Parents looking over their child’s shoulders and seeing the faces of 20 students on a Zoom call chatting with their teacher may look like education, but it’s a poor substitute. And the depth of the problem goes far beyond lost time.
According to CNBC, “It’s all taken an unthinkable toll on children — a social, emotional and academic ordeal so extreme that some advocates and experts warn its repercussions could rival those of a hurricane or other disaster.”
The story highlights a range of negative effects of the shutdowns, including an increase in the number of mental health-related visits to emergency rooms, millions of children facing hunger, students failing basic academic assessments, pupils missing significant class time, and children with physical or emotional disabilities being left even further behind than where they started.

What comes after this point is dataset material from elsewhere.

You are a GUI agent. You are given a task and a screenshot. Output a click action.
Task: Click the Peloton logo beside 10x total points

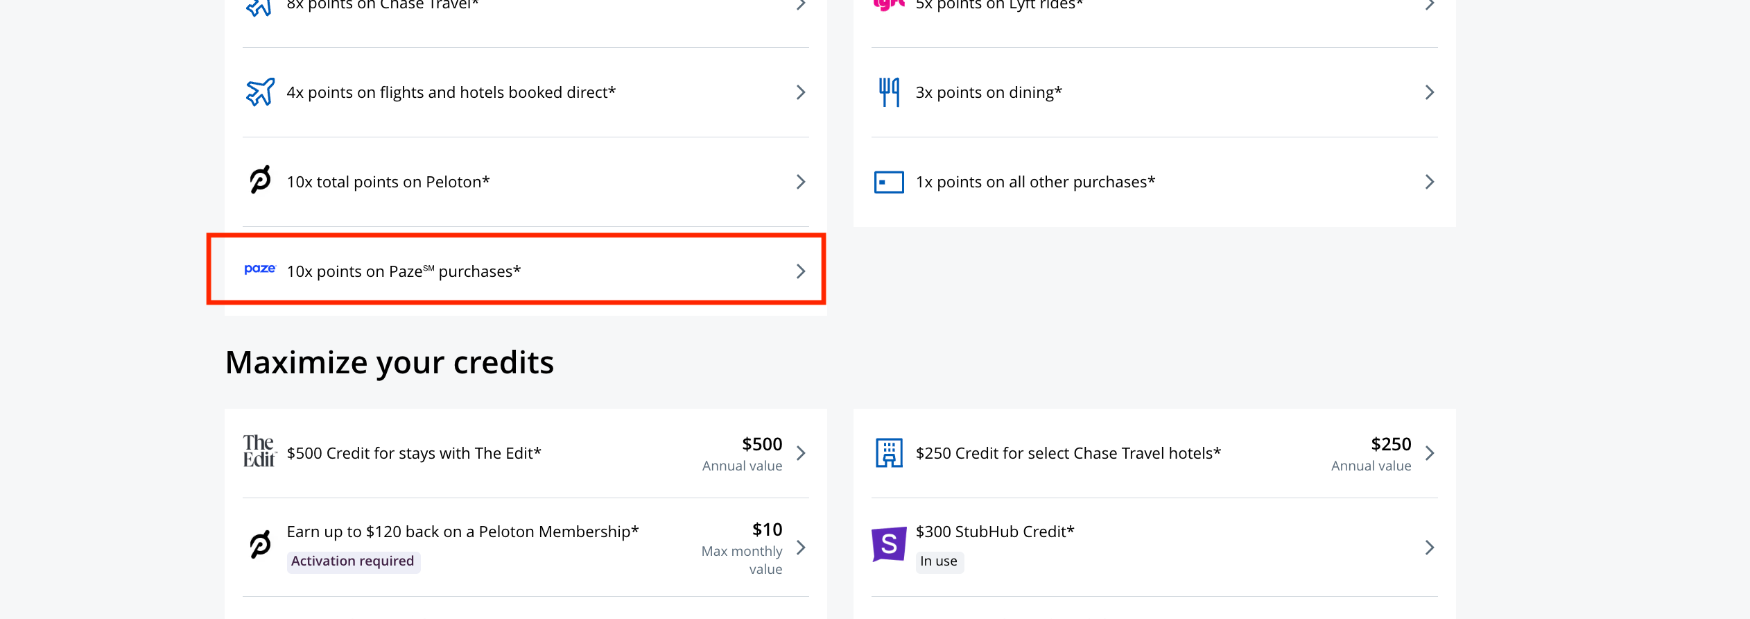[x=260, y=180]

According to a report issued by Bellwether Education Partners, the vast majority of students missing school since March are those learning English, those who are homeless or in foster care, or those struggling with disabilities.
“The long-term consequences of this crisis,” according to the report, “are difficult to estimate without seeming hyperbolic. Once a student leaves school, it is difficult to reenter. One study of a large, urban district found that two-thirds of high school dropouts never reenrolled, and among those who do, about half drop out again. Circumstances that might push a student out of school today are very different, but even if all of the currently missing students return to school as soon as they are allowed to do so, months of missed opportunities for learning could mean permanent setbacks.”
Grade-school students aren’t the only ones affected by the shutdowns. University students continue to learn by sitting in classrooms connected to their professors, who lecture to them from homes or faculty offices. Increasingly, student surveys reveal that they feel disconnected and even cheated, given that most colleges and universities haven’t lowered tuition for online learning.
These setbacks may only show up on test scores and class grades for now, but in the long term the loss of skills and knowledge will likely have a larger impact on our society and our economy.
These are all real concerns created out of thin air by elected officials hungry for power and relevance. Is it any wonder that these same officials want more government funding, more intervention, and more oversight to “fix” the problems they’ve created? If we’re not vigilant when we emerge from these lockdowns, our schools will be even more under the boot of Big Government.
Unless Americans stop looking to the state to solve all our problems, we’ll never escape from the cycle of dependency, and we’ll never be free from those who keep falsely claiming to serve our best interests.